EXERCISE AIM ->
When you transcribe the data below, reproduce every line exactly and leave each picture out.

MATERIAL SUPPLIED ->

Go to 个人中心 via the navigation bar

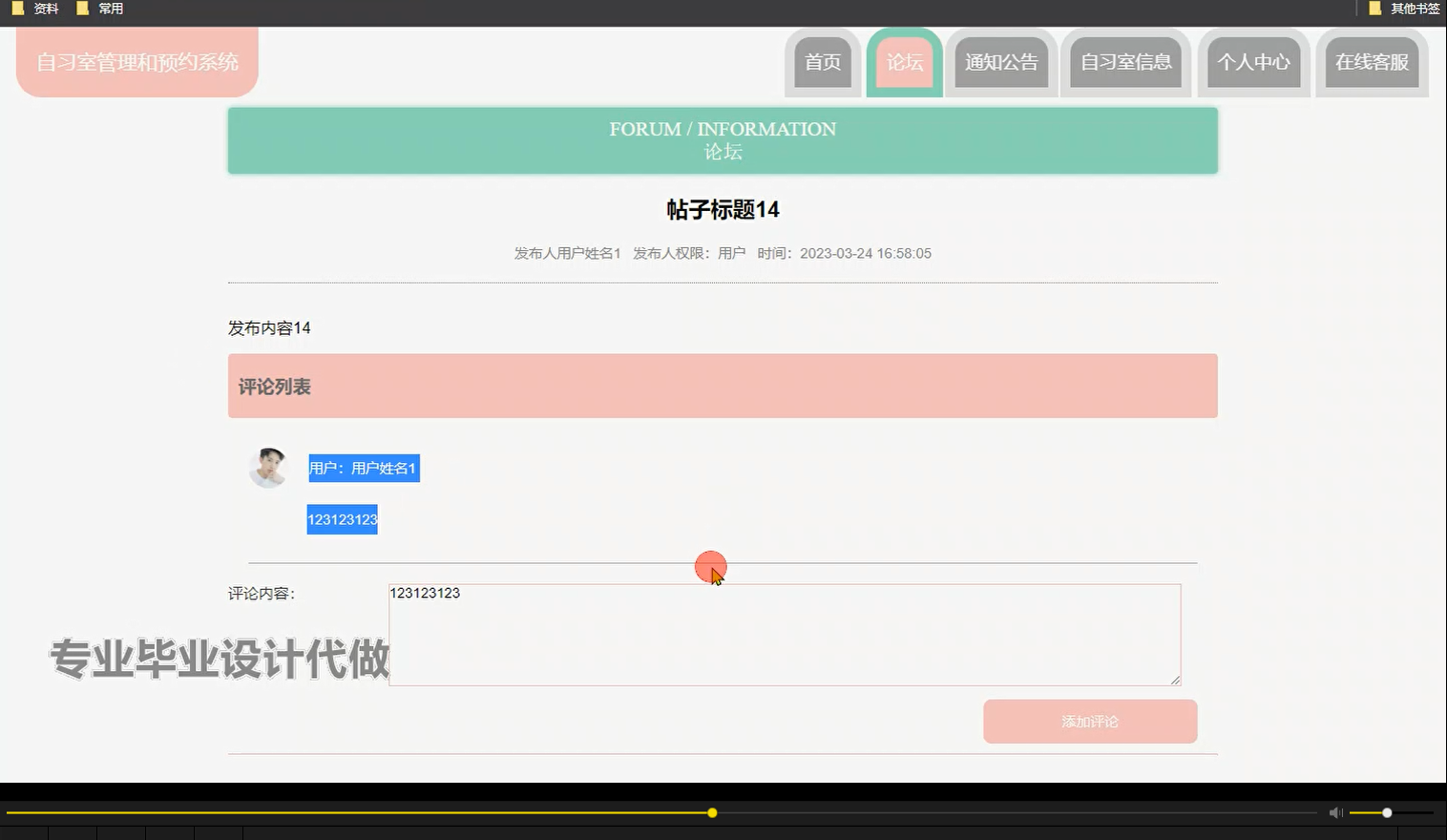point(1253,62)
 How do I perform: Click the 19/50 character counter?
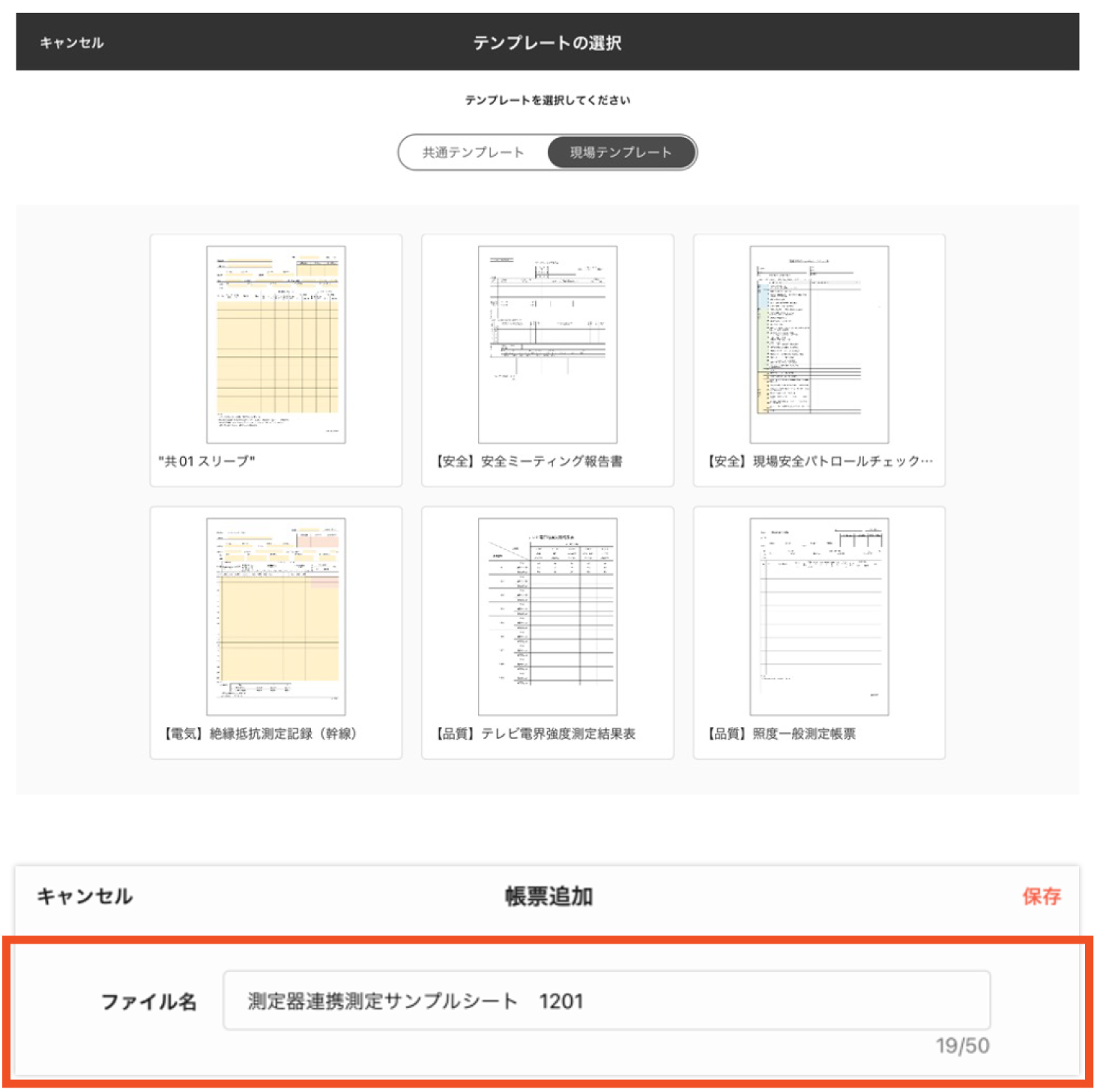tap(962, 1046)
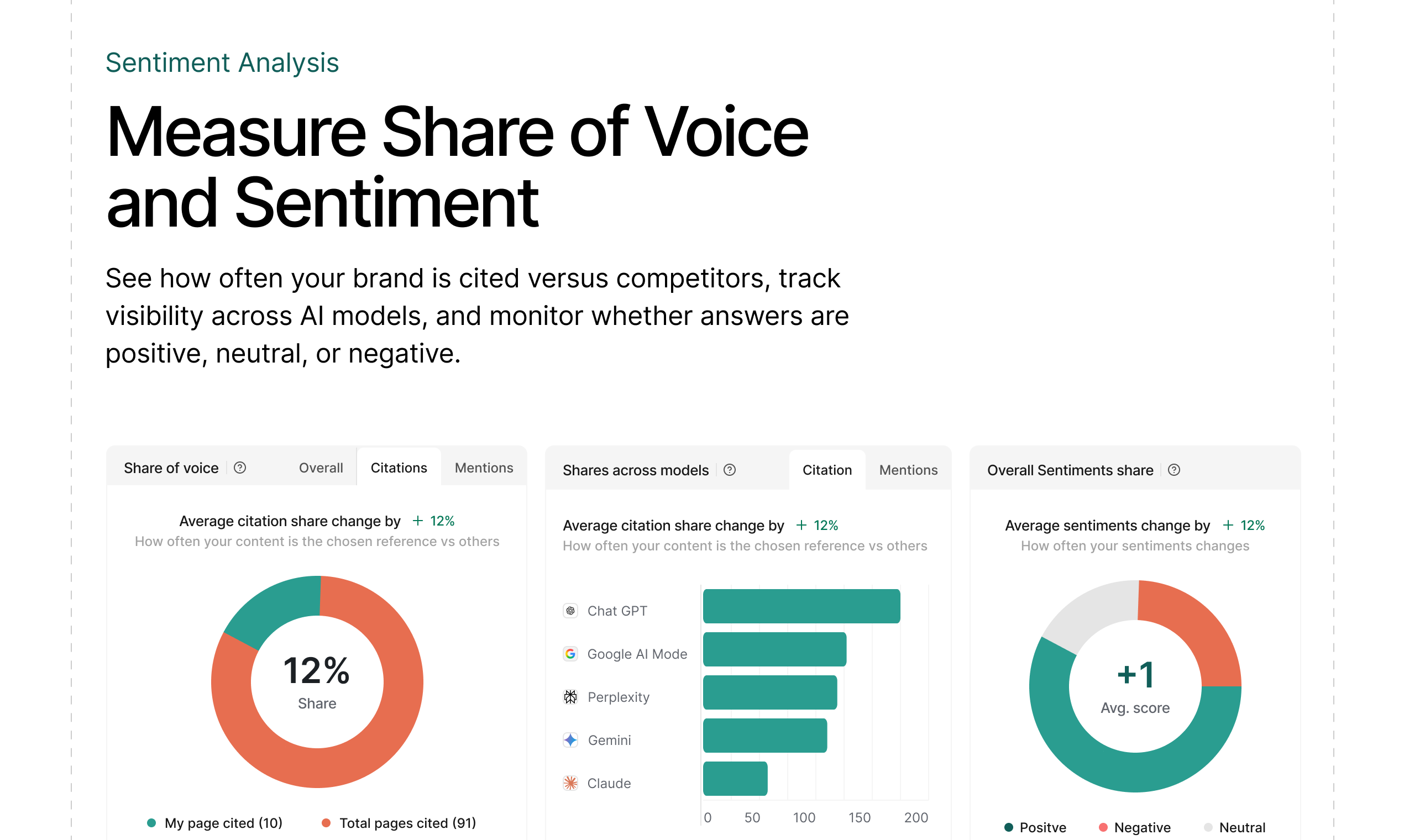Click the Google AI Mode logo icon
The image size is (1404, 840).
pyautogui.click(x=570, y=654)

ANSWER FOR THE TASK ->
Go to 个人中心 via the navigation bar

point(1253,62)
 How do I perform: Click the 19/50 character counter?
tap(962, 1046)
Click the Google AI Mode logo icon
The image size is (1404, 840).
pyautogui.click(x=570, y=654)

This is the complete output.